• [Text provided]:
☆ ☆ ☆
As the mood of the country turns more and more against illegal immigration, some administration officials have begun lobbying for an end to TPS.
Some South Florida Central-American migrant leaders are now hoping TPS can be folded into President Bush's proposed guest worker program if Congress approves it later this year. Bush's program would grant temporary work permits to millions of illegal workers for perhaps up to six years.
''That's what we are working on,'' said José Lagos, president of Honduran Unity, a Little Havana-based immigrant rights organization that also represents Nicaraguans and Salvadorans. Lagos compared Bush's guest worker proposal to a ``giant TPS program.''
Lagos' tiny office, at 1421 SW Eighth St., has been swamped by hundreds of anxious Central Americans seeking information after a front-page article in The Miami Herald on Tuesday noted that the TPS program may be eliminated.
People who stop by Lagos' office are asked to sign a letter urging President Bush to continue the program. It expires for Hondurans and Nicaraguans in July and for Salvadorans in September. The letter also seeks legalization for all immigrants and resumption of a now-expired immigration amnesty for illegal migrants sponsored by an American citizen spouse or a U.S. employer.
Lagos is also organizing a Mass Feb. 3 at the Church of Saint John Bosco, 1301 W Flagler St., to pray for TPS renewal. The date marks the Day of the Virgin of Suyapa, an annual religious festival for Hondurans' patron saint.
Half a dozen Hondurans and Nicaraguans who dropped by Lagos' office to sign the letter to Bush on Wednesday evening agreed to tell their stories to The Miami Herald.
One of them was García, who was 31 when she made the fateful decision to find a better life in the United States.
''I had four young children and no one but me to take care of them,'' she said. ``If I had stayed in Honduras, they would not have had a real chance to make it.''
García made her way to the Mexico-Texas border. One night in 1984 she and a group of other illegal migrants crossed the Rio Grande near Laredo, Texas.
Once across, García worked in a series of odd jobs in Texas, cleaning homes or working in small Latin American cafeterias.
Eventually she saved enough money for a plane trip to Miami. Currently she works at a Hialeah factory that packs food condiments.
García's fears were echoed by other Central Americans with TPS.
Paula Durán, from Nicaragua, said she is resigned to returning home if TPS ends.
''What can I do?'' she wondered. ``It would be fate. I would have to go back, even though I have built a new life here, and life is so much more difficult there.''
Durán, 47, arrived in June 1998 from Managua. She cleans homes and regularly sends money to her two sons back home -- Esel Jocsán, 17, and Milton Uriel, 13.
''I don't know what I'm going to do if TPS ends,'' she said. ``I may have to go and live in the streets.''
Iris Alvarez, 33, from Honduras, said that if she is ''deported'' she would be going back to a country where she no longer has relatives.
''My mother and brothers are now in Canada,'' she said. ``I have nobody back there. I'd be homeless.''
True. What they're really looking for is a Walmart store. But you don't get one without the other.
☆ ☆ ☆
• [Material]:
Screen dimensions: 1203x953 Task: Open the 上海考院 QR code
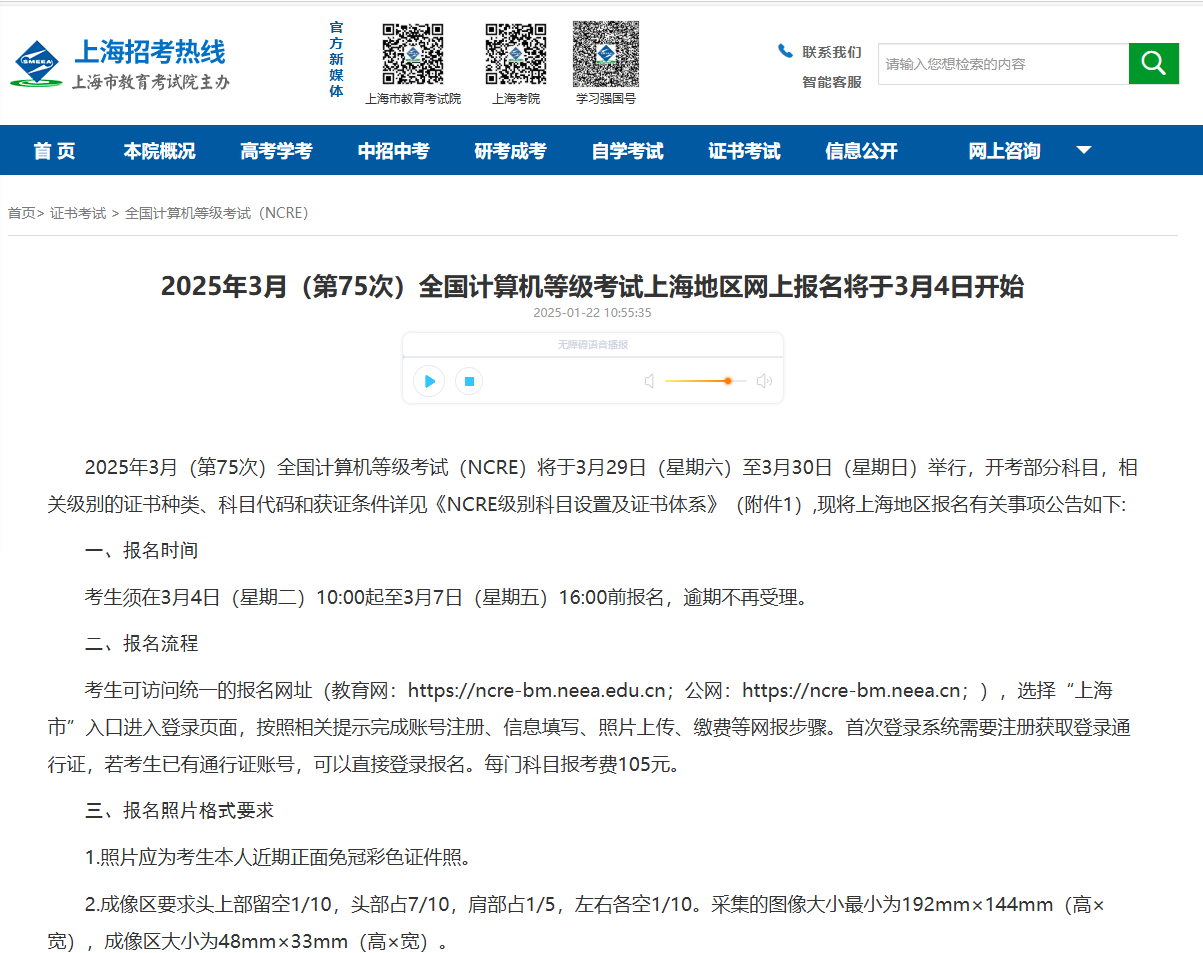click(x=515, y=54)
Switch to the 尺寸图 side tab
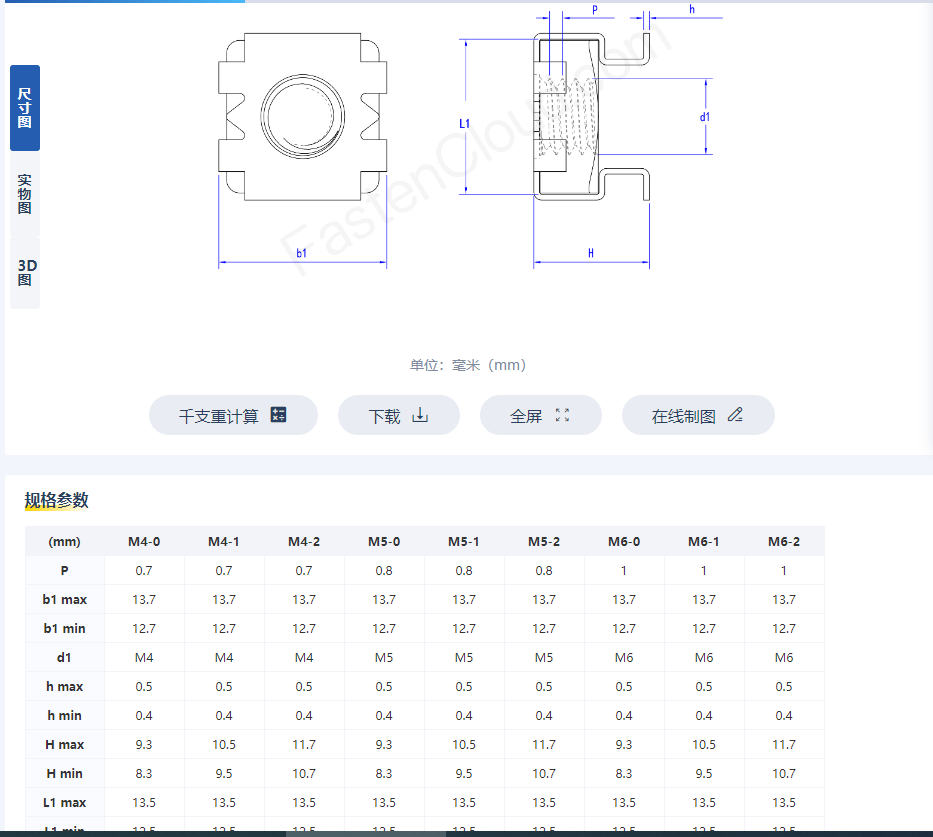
☆ ☆ ☆
• [Exercise description]: According to the TPS article, in what month does the program expire for Salvadorans? Leave the material out of this entirely.

• [Response]: September